Si legge sui giornali –in realtà solo nelle cronache locali– che il presidente della terza sezione penale del Tribunale di Torino ha respinto la richiesta di anticipare l’udienza di fissazione del processo, prevista per il 4 luglio 2023, riguardante un caso di (presunti) maltrattamenti ai danni di detenuti avvenuti, nell’ipotesi dell’accusa, fra il 2017 e il 2019 nel carcere cittadino “Lorusso e Cutugno”. Secondo il giudice non ci sarebbero particolari ragioni di urgenza per sveltire le procedure. La giustizia, insomma, può aspettare: ossia seguire i tempi molto lenti della burocrazia giudiziaria. Dopotutto, potrebbe pensare una mente maliziosa, si tratta solo di tortura (una delle ipotesi di reato) e di nient’altro che di detenuti.

Il ricorso era stato presentato da alcuni avvocati dei denuncianti e sostenuto dai garanti dei diritti dei detenuti, ma evidentemente questi ultimi non hanno trovato un terreno d’incontro con l’amministrazione della giustizia. Davvero un caso di -presunti, per carità- maltrattamenti in carcere non è questione urgente come reati quali stalking, maltrattamenti, violenza sessuale?

Il giudice, naturalmente, ha dato spiegazioni tecniche della scelta: il rischio di prescrizione solo per alcuni reati non essenziali e così via. Ma colpisce che un caso di abusi di polizia fino forse alla tortura sia derubricato a fatto ordinario e rinviabile. E dire che due degli indagati, il direttore del carcere e il capo degli agenti di polizia penitenziaria, hanno patteggiato una pena e sono così usciti dal processo. Il processo meriterebbe a questo punto di tenersi al più presto per chiarire i fatti, attribuire eventuali responsabilità e scacciare la sensazione che gli abusi carcerari siano divenuti così ordinari e così poco riprovevoli da suscitare ben poca emozione e ancora meno indignazione.

Il giudice di Torino avrà avuto le sue buone ragioni per decidere come ha fatto. Ma che cosa deve pensare un cittadino informato sulla storia recente delle nostre forze di polizia e delle nostre istituzioni carcerarie? Un cittadino che, per esempio, ricordi le vicende e i processi del G8 di Genova o il caso di Stefano Cucchi. O ancora, poco tempo fa, i fatti inquietanti di Santa Maria Capua Vetere (in provincia di Caserta) con il penitenziario locale teatro di un’incredibile e illegale spedizione punitiva ai danni dei detenuti ripresa dalle telecamere interne? Che cosa deve pensare un cittadino che abbia letto le sentenze della Corte europea per i diritti dell’uomo di Strasburgo sulle vicende che si sono verificate a Genova nel 2001, un cittadino che cioè ricordi la pressante richiesta dei giudici europei, rivolta alle nostre istituzioni, affinché agiscano in modo tempestivo e determinato ogni volta che un abuso di polizia sia denunciato?

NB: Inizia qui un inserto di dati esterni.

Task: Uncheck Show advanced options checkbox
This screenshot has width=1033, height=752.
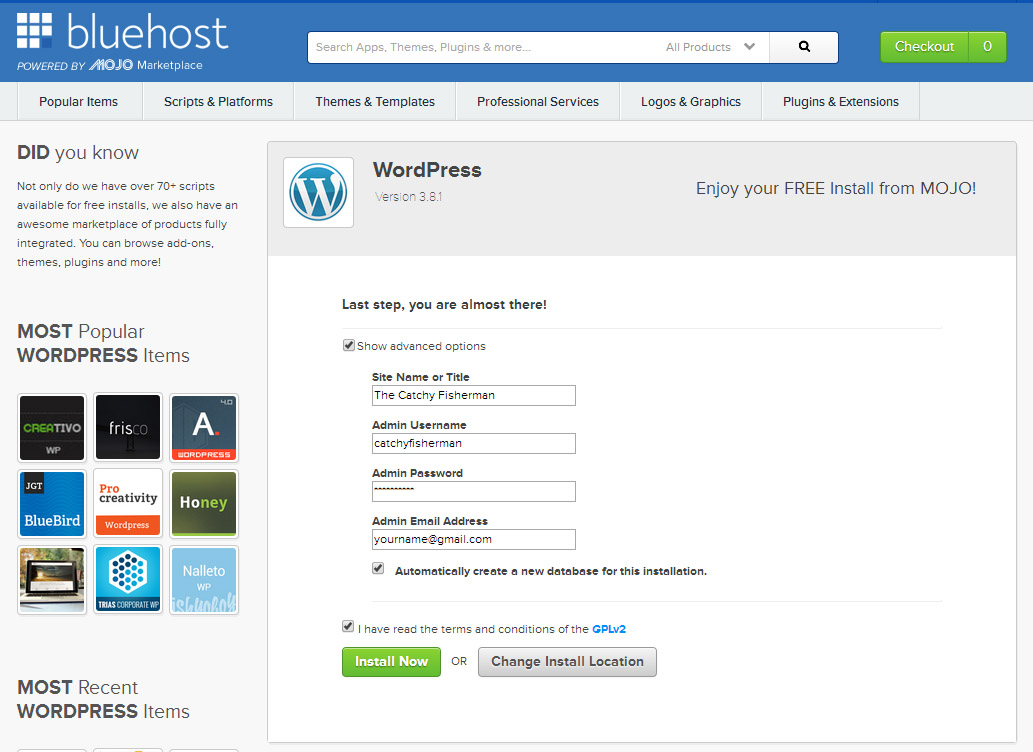Action: (349, 345)
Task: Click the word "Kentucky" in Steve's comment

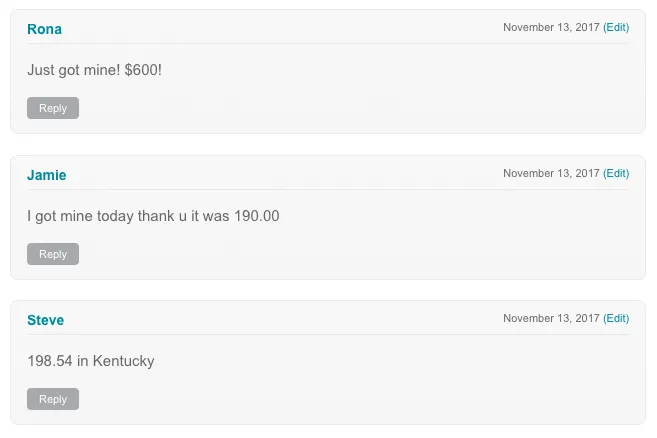Action: (x=123, y=361)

Quel cittadino penserà che lo Stato si sta abituando all’idea che i maltrattamenti sui detenuti sono spiacevoli, ma non troppo gravi. E quindi possono essere indagati senza troppa fretta, come denunce di reato tra tante altre. Penserà che le preoccupazioni della Corte di Strasburgo riguardo al nostro Paese -la sua strutturale difficoltà a punire e prevenire gli abusi di polizia, come si legge nelle sentenze sul caso Diaz, per esempio- erano più che fondate ma che l’Italia preferisce fare orecchie da mercante, interessandosi ben poco ai contraccolpi che ne derivano in termini di fiducia da parte dei cittadini e di credibilità delle forze dell’ordine come garanti della legalità costituzionale. Che fine hanno fatto le precise prescrizioni della Corte di Strasburgo? Quanto i giudici italiani, a Torino come altrove, ne tengono conto?

Diciamolo ancora una volta: gli abusi su cittadini inermi e detenuti -i più fragili di tutti, perché privi di libertà- sono una forma gravissima di lesione dei diritti democratici costituzionali; sono abusi purtroppo ricorrenti e non stanno suscitando nelle istituzioni uno stato d’allarme proporzionato. Con queste premesse, non si curano né la compromessa credibilità delle forze di polizia né il declino dello spirito democratico nelle forme di convivenza civile.